GOAL
List every line of the items below that contains the word "click".

ENTRIES PROVIDED
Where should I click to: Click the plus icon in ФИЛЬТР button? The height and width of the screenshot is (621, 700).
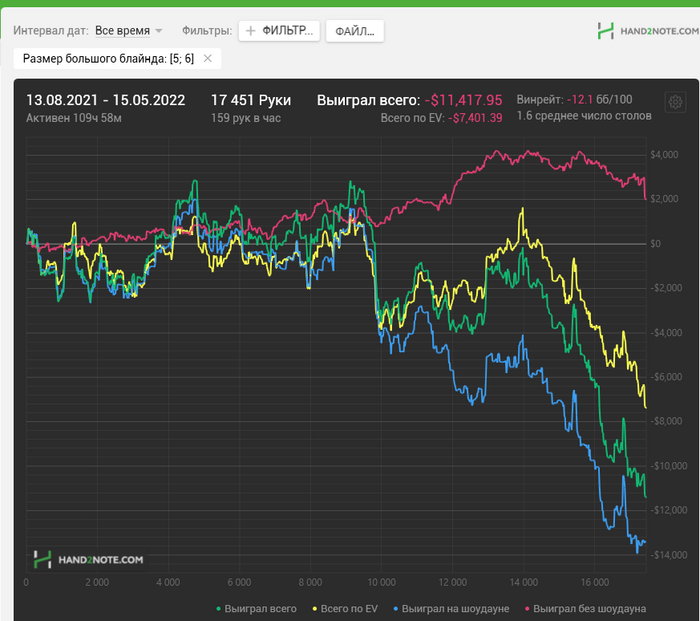coord(250,30)
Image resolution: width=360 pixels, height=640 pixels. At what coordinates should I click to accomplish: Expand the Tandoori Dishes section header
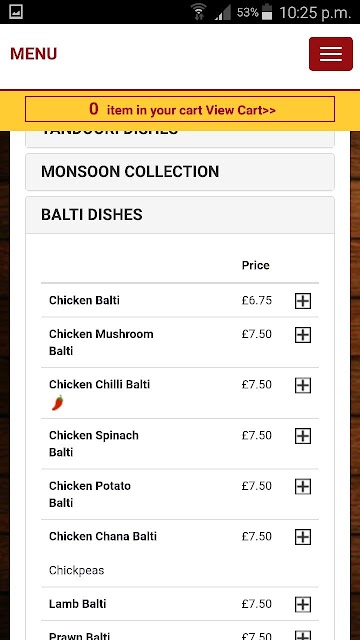180,138
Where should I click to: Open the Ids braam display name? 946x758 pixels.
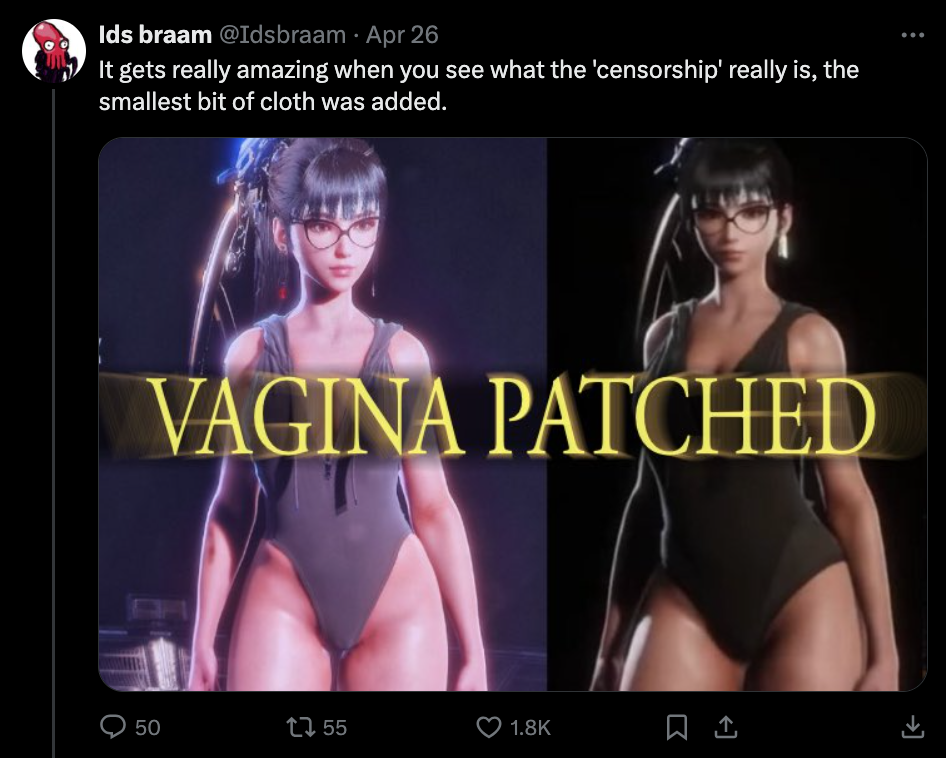[x=155, y=35]
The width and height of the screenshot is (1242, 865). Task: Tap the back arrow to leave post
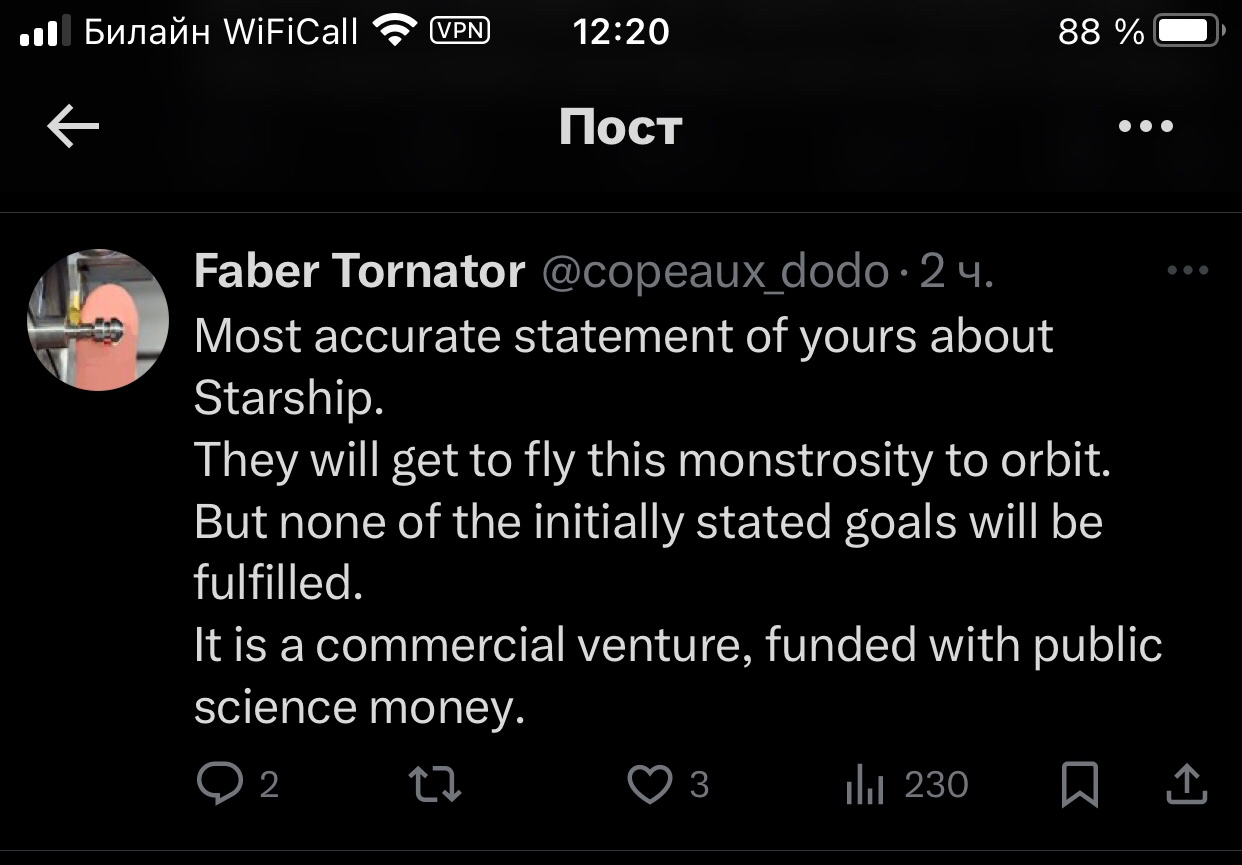coord(73,127)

SOLUTION TO THE PROBLEM
Where should I click to: Click the plus icon in ФИЛЬТР button? The height and width of the screenshot is (621, 700).
Image resolution: width=360 pixels, height=640 pixels. At what coordinates should I click to accomplish: Expand the Tandoori Dishes section header
Where should I click to: Open the Ids braam display name? 946x758 pixels.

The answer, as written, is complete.